■ What to produce ■
Your task is to copy every line of the records below that contains "agent".

■ The input ■
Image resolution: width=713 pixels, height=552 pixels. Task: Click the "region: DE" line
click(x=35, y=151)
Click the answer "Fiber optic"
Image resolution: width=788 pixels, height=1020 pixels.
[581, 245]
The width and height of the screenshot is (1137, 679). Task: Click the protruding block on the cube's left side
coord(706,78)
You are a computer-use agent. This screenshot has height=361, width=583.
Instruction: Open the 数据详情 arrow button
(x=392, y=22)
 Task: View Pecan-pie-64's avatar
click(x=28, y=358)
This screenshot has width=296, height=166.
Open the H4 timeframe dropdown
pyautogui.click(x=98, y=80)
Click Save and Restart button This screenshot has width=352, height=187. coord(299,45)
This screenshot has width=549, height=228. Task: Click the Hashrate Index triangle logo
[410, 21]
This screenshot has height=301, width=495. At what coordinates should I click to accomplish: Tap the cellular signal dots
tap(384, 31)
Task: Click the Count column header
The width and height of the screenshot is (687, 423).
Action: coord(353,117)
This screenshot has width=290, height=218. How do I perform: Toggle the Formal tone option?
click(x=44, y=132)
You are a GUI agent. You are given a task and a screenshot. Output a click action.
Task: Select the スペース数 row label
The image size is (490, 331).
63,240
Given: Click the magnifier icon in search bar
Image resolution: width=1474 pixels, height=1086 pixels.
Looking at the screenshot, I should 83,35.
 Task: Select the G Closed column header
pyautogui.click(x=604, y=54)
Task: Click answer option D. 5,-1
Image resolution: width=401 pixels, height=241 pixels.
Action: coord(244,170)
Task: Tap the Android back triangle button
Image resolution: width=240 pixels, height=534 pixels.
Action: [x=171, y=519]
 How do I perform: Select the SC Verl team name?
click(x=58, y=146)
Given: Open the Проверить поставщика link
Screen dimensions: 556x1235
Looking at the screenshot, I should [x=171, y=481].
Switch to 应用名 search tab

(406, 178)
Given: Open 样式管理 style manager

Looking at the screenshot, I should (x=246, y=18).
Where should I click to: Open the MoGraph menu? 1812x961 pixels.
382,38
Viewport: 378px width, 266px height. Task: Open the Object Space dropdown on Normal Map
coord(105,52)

■ Completed exercise ■
You are a computer-use agent. This screenshot has height=361, width=583.
You are a GUI agent. You are given a task and a screenshot. Output a click action.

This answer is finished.